By Christopher Zoukis
It’s difficult – but not impossible – for the festive atmosphere associated with the holiday season to penetrate the walls of America’s prisons and jails.
“Christmas and other holidays are supposed to be a time for being with family and friends, along with being a time for reflection,” says Christopher Zoukis (www.ChristopherZoukis.com), a prison-reform and inmate-education advocate who is serving time at Federal Correctional Institution Petersburg Medium in Virginia.
But behind those gleaming rows of razor wire, he says, there is no family and reflecting often brings up feelings of failure. This can be doubly so for prisoners with children.
Meanwhile, family members on the outside have their own stress and depression to cope with, and may feel guilt that they aren’t doing enough for the inmate.

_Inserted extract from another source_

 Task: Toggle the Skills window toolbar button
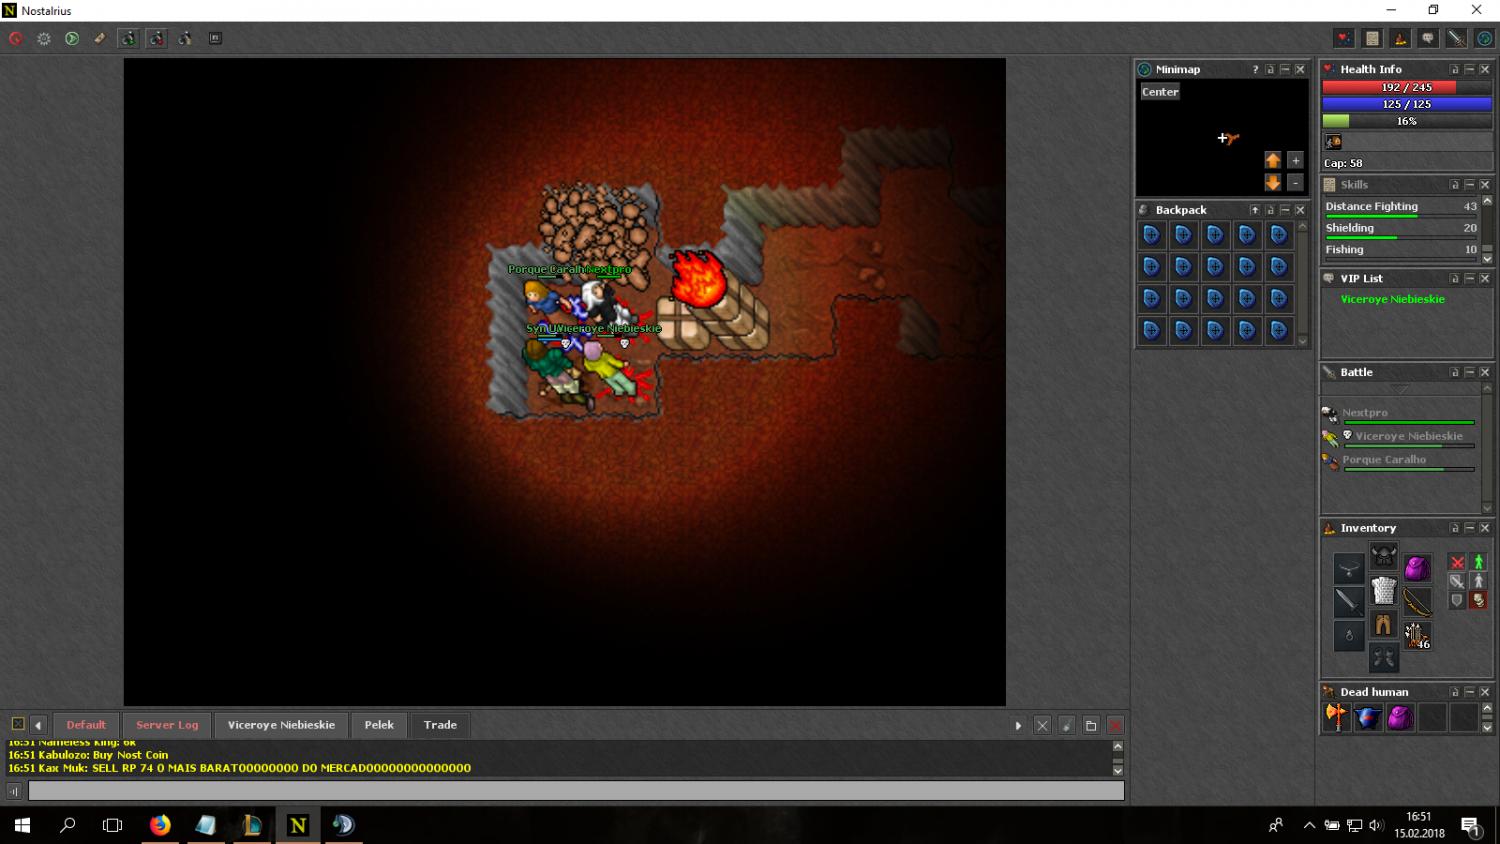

But be of good cheer. Zoukis says, there are several ways family members can help both themselves and the family member behind bars cope, including:
- Pay a visit. This not only provides that special, personal interaction, but gives loved ones a chance to hug, hold and simply be with each other. “Telephone calls and letters can’t compare to hugging your mother or son,” Zoukis says. “Such visits can do wonders to the psyche of both the prisoner and their family members.”
- Write a letter. A family member who can’t visit can still reach out with a heartfelt letter. “A letter can mean a lot to a prisoner and they’ll most certainly re-read it over the next several months,” Zoukis says. “For the person who writes it, this can help them cope with any feelings of guilt they might have if they feel like they haven’t done enough for the person who is incarcerated.” Any photographs included with the letter likely will make it to the inmate’s locker door. If the inmate has children, they might consider writing their own letter or creating a drawing.

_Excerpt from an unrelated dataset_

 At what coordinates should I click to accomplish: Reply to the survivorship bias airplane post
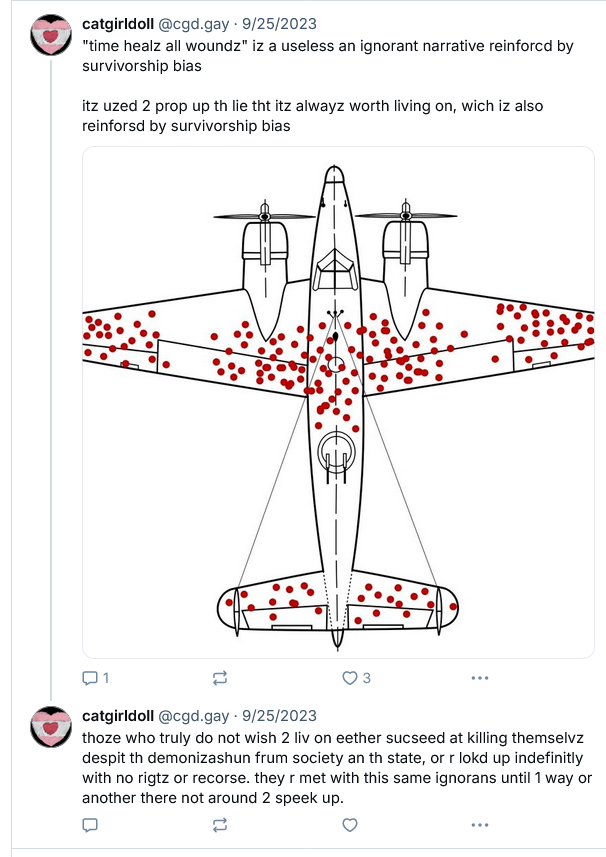89,678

- Send money, or a care package (when allowed). A check isn’t as meaningful as a visit, but inmates can always use extra money for purchases in the commissary or to put on their phone account. Many prison systems severely limit what they provide for free to indigent prisoners, so even $25 or $50 can make a real difference. In some prison system, family members can send care packages, either as a regular activity or sometimes just at the holidays. Since that varies, you should check first with the prisoner’s counselor, Zoukis says.

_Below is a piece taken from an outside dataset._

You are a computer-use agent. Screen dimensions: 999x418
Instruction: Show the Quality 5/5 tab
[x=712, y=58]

Zoukis and his family make it a point to have a Christmas phone call each year.
“It’s almost a ritual now and we’ve had a call nearly every year for the past decade,” he says. “I call, the whole family gathers around, and they pass the phone to each person.
“When I hang up, I always have an overwhelming sense of family and support. And we always talk about how many more Christmases until I’m out. Now there are only two more Christmases until I’m home and will no longer need to call from a prison phone.”